_Texte à lire_
* * * * * * *

Celui qui faisait rimer critique avec poétique

Dans la nuit du 1er au 2 novembre 1975, Pier Paolo Pasolini était assassiné dans des circonstances troubles. Sa disparition a laissé un vide dans la vie politique et intellectuelle italienne.

Au petit matin du 2 novembre 1975, le corps d'un homme écrasé par une voiture est découvert près des plages d’Ostie, dans la périphérie de Rome. Pendant ce temps, un jeune homme est arrêté au volant d’une voiture volée qui s’avère appartenir à l’écrivain et cinéaste italien Pier Paolo Pasolini. Le lien est rapidement fait et le corps identifié : Pasolini a été sauvagement assassiné à l’âge de 53 ans. Quarante ans après, les conditions de son assassinat sont encore troubles et diverses théories s’opposent. Une fin violente, comme un écho à son ultime film ultra-violent Salò qui, sorti après sa mort, avait scandalisé. 

La thèse de la rencontre ayant mal tourné avec un jeune prostitué est paradoxalement la seule retenue après un jugement alors que plus personne ou presque n’y croit. Il faut dire qu’à l’époque, l’homosexualité assumée de Pasolini a permis aux enquêteurs d’orienter leurs recherches sur la piste des mœurs, surtout avec une personne s’accusant du crime.

Mais d'autres, en revanche, ont plutôt penché vers la piste politique. Pasolini dérangeait, notamment le pouvoir de la Démocratie-chrétienne à travers ses derniers textes – son roman Pétrole et ses articles dans le Corriere della Sera réunis dans Ecrits corsaires – et il était devenu une cible. « On savait qu’il risquait beaucoup, en s’exprimant avec autant de liberté contre la corruption des politiques au pouvoir depuis la guerre, contre la pègre et la mafia en liaison avec les puissants, contre l’inertie des observateurs » rapporte son biographe René de Ceccaty. « On savait que sa vie privée le mettait en danger, à cause de ses errances nocturnes et de ses rencontres de voyous et de prostitués. Aussi la réaction fut-elle extraordinairement émotionnelle. 

"Nous avons perdu un poète et de poètes il y en a deux ou trois par siècles", dira son ami intime Alberto Moravia. » La vie et l’oeuvre de ce « marxiste athée » dans cette Italie baignée dans le christianisme sont rythmées par les scandales. La quasi-totalité de ses livres ou films sont passés devant les tribunaux, attaqués par le moralisme ambiant. Jamais la censure n’aura le dernier mot. Pasolini ne sera jamais condamné.

Un critique de la société de consommation

A priori, il est difficile de trouver un fil conducteur entre ses premiers succès romains en librairie ou au cinéma (Ragazzi di vita, Una vita violenta, Accattone, Mamma Roma) et ses oeuvres de la fin des années 65-75 (Uccellacci, uccellini, La Trilogie de la vie, Salò). Mais Pasolini, lui, l'avait certainement à l’esprit. A chaque fois, ses oeuvres rompent avec l’ordre établi qu’il soit politique, intellectuel ou moral. Homme de gauche, dont les liens avec le puissant Parti communiste étaient à la fois teintés d’affection et de ressentiment pour des divergences passées, Pasolini a occupé les plus grands débats de société de l’Italie d’après-guerre (sexualité, divorce, Mai-68...).

* * * * * * *

_Liste à traiter_
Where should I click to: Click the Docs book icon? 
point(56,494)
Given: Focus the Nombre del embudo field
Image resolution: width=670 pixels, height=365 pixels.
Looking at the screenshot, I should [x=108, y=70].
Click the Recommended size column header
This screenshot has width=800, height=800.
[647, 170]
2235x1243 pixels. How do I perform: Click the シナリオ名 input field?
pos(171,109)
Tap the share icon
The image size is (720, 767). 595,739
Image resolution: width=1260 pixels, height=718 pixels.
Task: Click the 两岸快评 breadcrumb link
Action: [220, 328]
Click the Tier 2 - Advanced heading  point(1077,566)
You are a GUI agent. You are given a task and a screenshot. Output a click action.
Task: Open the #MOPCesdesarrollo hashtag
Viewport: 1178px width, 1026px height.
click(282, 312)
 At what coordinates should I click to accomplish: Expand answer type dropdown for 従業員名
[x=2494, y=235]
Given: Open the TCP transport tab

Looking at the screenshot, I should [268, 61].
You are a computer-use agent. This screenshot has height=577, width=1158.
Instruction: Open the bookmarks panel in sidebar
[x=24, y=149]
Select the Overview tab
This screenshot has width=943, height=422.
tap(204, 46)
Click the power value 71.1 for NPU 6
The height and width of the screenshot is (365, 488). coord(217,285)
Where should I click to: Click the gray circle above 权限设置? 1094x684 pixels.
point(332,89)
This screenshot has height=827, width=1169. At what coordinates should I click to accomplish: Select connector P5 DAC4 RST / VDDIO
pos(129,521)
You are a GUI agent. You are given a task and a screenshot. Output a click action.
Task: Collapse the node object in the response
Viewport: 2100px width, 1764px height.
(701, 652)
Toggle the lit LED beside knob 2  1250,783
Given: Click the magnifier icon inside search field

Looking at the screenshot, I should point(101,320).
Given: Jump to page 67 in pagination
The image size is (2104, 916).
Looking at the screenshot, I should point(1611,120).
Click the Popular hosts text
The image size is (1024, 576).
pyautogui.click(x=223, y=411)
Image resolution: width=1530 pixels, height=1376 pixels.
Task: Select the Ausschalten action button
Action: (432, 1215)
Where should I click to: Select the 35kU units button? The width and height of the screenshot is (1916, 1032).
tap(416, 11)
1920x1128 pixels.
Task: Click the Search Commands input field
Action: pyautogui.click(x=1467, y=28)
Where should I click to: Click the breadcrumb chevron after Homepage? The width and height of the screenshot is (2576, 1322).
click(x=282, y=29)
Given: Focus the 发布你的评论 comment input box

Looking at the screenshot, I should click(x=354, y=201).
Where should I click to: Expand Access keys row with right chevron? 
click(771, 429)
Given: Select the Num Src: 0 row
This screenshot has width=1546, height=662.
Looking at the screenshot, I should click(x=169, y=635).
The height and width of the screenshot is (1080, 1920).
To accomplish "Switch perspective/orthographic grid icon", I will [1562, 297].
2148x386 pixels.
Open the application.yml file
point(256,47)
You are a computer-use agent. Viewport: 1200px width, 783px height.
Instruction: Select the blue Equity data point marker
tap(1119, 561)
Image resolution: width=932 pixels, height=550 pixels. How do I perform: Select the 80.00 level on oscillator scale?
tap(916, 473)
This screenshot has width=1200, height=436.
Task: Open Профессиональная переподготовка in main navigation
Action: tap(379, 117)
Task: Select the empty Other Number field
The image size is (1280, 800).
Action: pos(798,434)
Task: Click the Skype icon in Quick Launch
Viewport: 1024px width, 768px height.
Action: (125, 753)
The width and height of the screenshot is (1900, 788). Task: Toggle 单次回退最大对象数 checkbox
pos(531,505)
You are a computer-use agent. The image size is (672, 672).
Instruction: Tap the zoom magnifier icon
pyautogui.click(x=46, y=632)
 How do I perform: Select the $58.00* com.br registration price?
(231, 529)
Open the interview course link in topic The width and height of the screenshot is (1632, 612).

* * * * * * *

_Consigne donnée A_
D'après le texte sur Pasolini, à quel âge l'écrivain et cinéaste a-t-il été assassiné ?
_Consigne donnée B_
Extrayez de la liste, sans aucune modification, les lignes situées entre celle qui contient "Where should I click to: Expand" et celle qui contient "point(256,47)", ces deux lignes comprises.
Le texte et la liste n'ont aucun lien entre eux.

_Réponse correcte A_
À l'âge de 53 ans.

_Réponse correcte B_
Where should I click to: Expand Access keys row with right chevron? 
click(771, 429)
Given: Select the Num Src: 0 row
This screenshot has width=1546, height=662.
Looking at the screenshot, I should click(x=169, y=635).
The height and width of the screenshot is (1080, 1920).
To accomplish "Switch perspective/orthographic grid icon", I will [1562, 297].
2148x386 pixels.
Open the application.yml file
point(256,47)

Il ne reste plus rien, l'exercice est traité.